= 課題 A =
本文で、受付でのおじいちゃんの世間話が診療室内にまで聞こえるのはなぜか。本文が挙げる理由を1〜3文で説明すること。
= 課題 B =
本文のうち、「アナフィラキシー・ショック」で始まり「手にしてもらえないのだろう。」までの部分を、一字も変えずに引用してください。

アナフィラキシー・ショック

※アナフィラキシーショックとは
アレルギーの一種で、以前に曝されたことのある抗原に対して生じる重度の免疫反応のこと。
抗原抗体反応による激しいショック症状を引き起こし、ひどい場合は死に至ることもある。

今日もまた、90歳になるおじいちゃんが受付で世間話をはじめている。耳が遠いせいか、声が大きく、診療室内にも話している内容がつつぬけで、Drや衛生士も、その話を聞いており皆、苦笑している。
毎日そのようなやりとりになっており、彼は我が医院の名物男となっていた。
話の内容は毎回単一であり、同じような話を同じようにするところがおもしろい。その度、心やさしきわが受付は、心の中では“もう10回目だわ”と思いつつ、初めてその話を聞いたようなそぶりをしていて、笑ってあげている。
おそらく、おじいさんの家人も、この話はあきあきしているし、彼のよく行く市立病院や整形外科は忙しすぎて、全く相手にしてもらえないのだろう。
彼の話はやがて、亡き妻がA学院出で(才媛だ。不思議と自分の出身大学は言わない)恋愛結婚し、その妻が5年前に亡くなってしまったというところで、よよとばかりに声をつまらせて泣くところまで一緒で、その都度、受付は「いいおばあちゃんだったんですね」とか「おじいちゃん、泣かないで」とか、バリエーションに富んだ受け答えをしている。

= 提供資料 =
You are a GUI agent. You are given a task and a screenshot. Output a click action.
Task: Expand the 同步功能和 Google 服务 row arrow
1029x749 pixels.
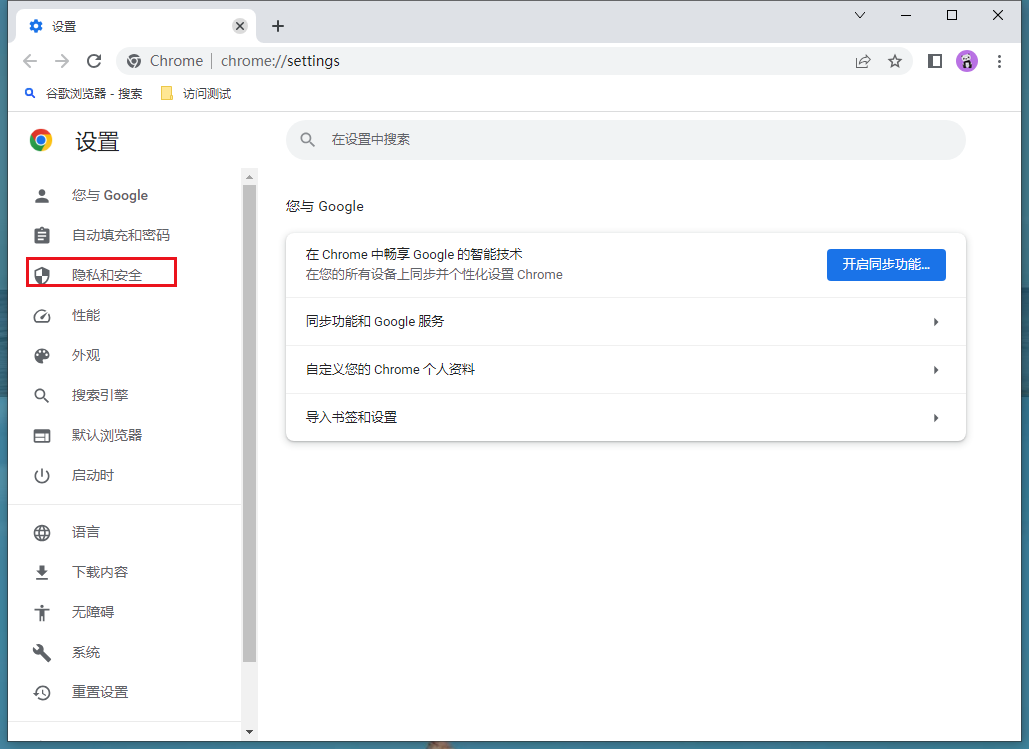coord(936,322)
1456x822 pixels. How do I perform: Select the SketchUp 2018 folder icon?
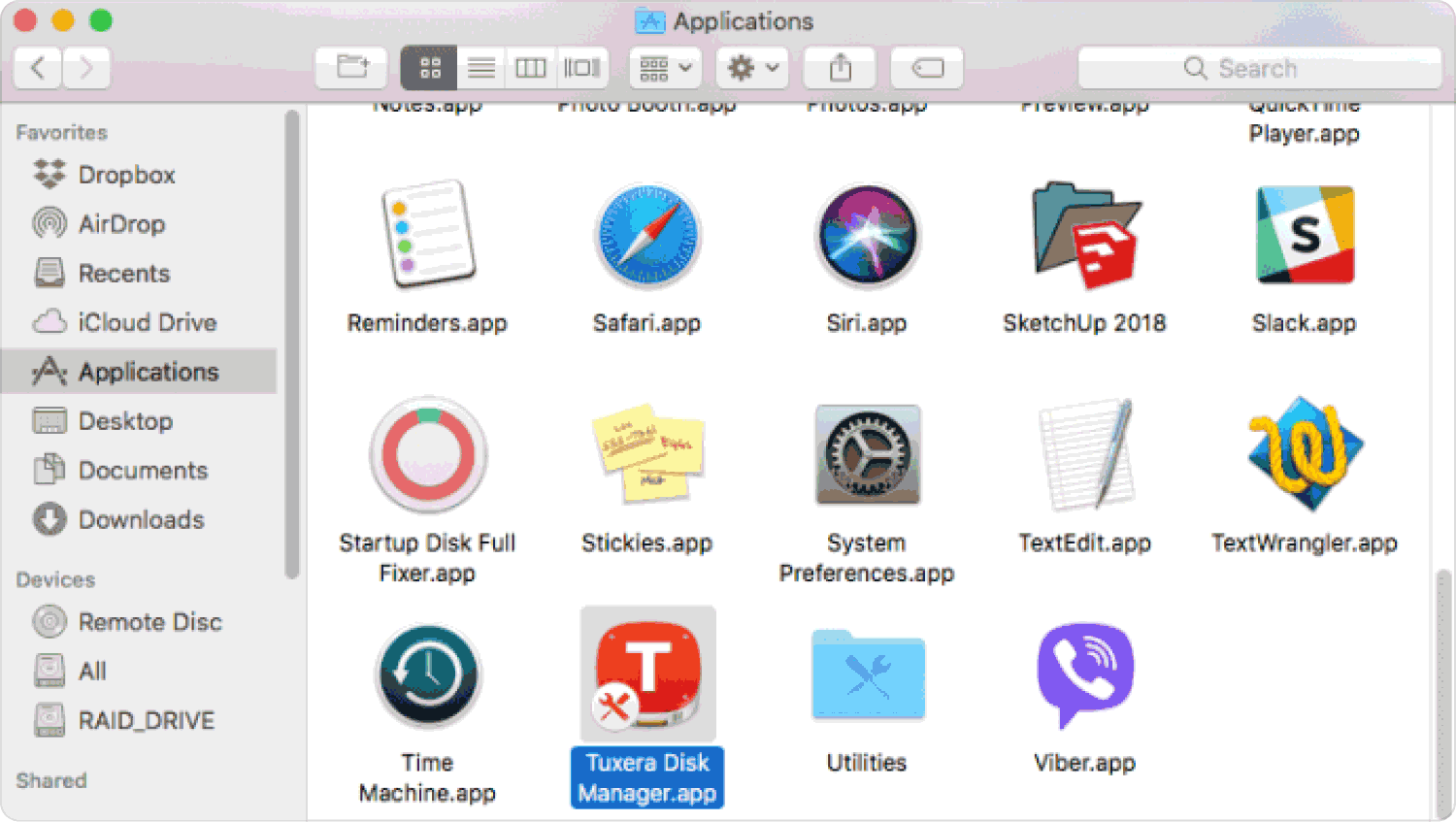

= 解答 A =
おじいちゃんは耳が遠いせいか声が大きいため、受付で話している内容が診療室内にもつつぬけになっている。

= 解答 B =
アナフィラキシー・ショック

※アナフィラキシーショックとは
アレルギーの一種で、以前に曝されたことのある抗原に対して生じる重度の免疫反応のこと。
抗原抗体反応による激しいショック症状を引き起こし、ひどい場合は死に至ることもある。

今日もまた、90歳になるおじいちゃんが受付で世間話をはじめている。耳が遠いせいか、声が大きく、診療室内にも話している内容がつつぬけで、Drや衛生士も、その話を聞いており皆、苦笑している。
毎日そのようなやりとりになっており、彼は我が医院の名物男となっていた。
話の内容は毎回単一であり、同じような話を同じようにするところがおもしろい。その度、心やさしきわが受付は、心の中では“もう10回目だわ”と思いつつ、初めてその話を聞いたようなそぶりをしていて、笑ってあげている。
おそらく、おじいさんの家人も、この話はあきあきしているし、彼のよく行く市立病院や整形外科は忙しすぎて、全く相手にしてもらえないのだろう。